Task prompt:
Resume the David Matsuoka interview transcript, continuing it past its final line.

===== Text block =====

Densho Digital Archive
Preserving California's Japantowns Collection
Title: David Matsuoka Interview
Narrator: David Matsuoka
Interviewers: Jill Shiraki (primary); Tom Ikeda (secondary)
Location: Sacramento, California
Date: December 10, 2009
Densho ID: denshovh-mdavid-01-0007

<Begin Segment 7>

JS: So can you tell us a little bit about, or can you tell us about the school you went to?

DM: School?

JS: Uh-huh. Can you describe the school?

DM: Oh, that was a bad one. I think we had to go two years in first grade, low and high first, because of our... I guess we'd speak too much Japanese or something. But as far as school goes, we didn't have that much problem. Only that during the second and third grade, the teacher was really mean. Mean teacher we had. Her name was Ms. Pryor. Pryor, you know? Yeah. I know a lot of kids got beat up by her. You know Chinese kid, (Mrs. Pryor) used that long stick and then whack. You could hear 'em crying in the back room. That's how mean that teacher was.

JS: So you went to the Walnut Grove Oriental school?

DM: That's it.

JS: What was the name of it? Bates...

DM: Oriental (School).

JS: Bates Oriental School.

===== Supplied entries =====

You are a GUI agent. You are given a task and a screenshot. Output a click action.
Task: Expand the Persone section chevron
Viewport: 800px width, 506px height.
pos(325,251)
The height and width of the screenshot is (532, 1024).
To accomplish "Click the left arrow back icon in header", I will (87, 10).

=====
===== Supplied entries =====

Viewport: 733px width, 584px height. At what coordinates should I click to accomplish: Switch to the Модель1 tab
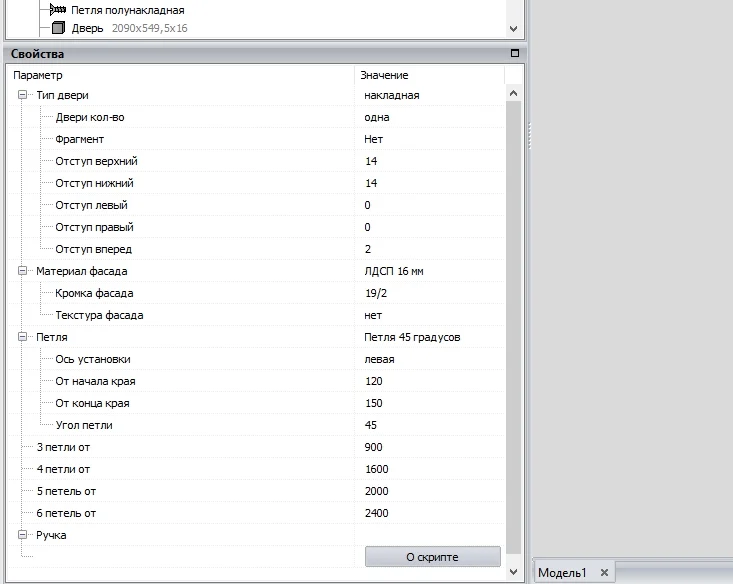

=====

Answer to the problem:
DM: Oriental elementary school, I guess. (Bates was named after camp).

JS: And where was that school located?

DM: The first one was located by the... I don't know, you saw the new one? The latest one? Okay, there used to be a railroad track, and then further down from where that was, used to be the old one. The picture was taken, that's the old one. Then when I was second, third grade, I could start coming to this new one, so they must have been open about '38, I guess. See, that picture was '36, so '38 must have been the new school opened up.

JS: Do you remember the Oriental school was also built by the Japanese, the first one.

DM: I don't know about the first one. No, I don't think the Japanese built this new one.

JS: Okay, not the new one.

DM: I don't know. I don't know if the Japanese built the old one or not, I don't know that.

JS: Okay.

<End Segment 7> - Copyright (c) 2009 Densho and Preserving California's Japantowns. All Rights Reserved.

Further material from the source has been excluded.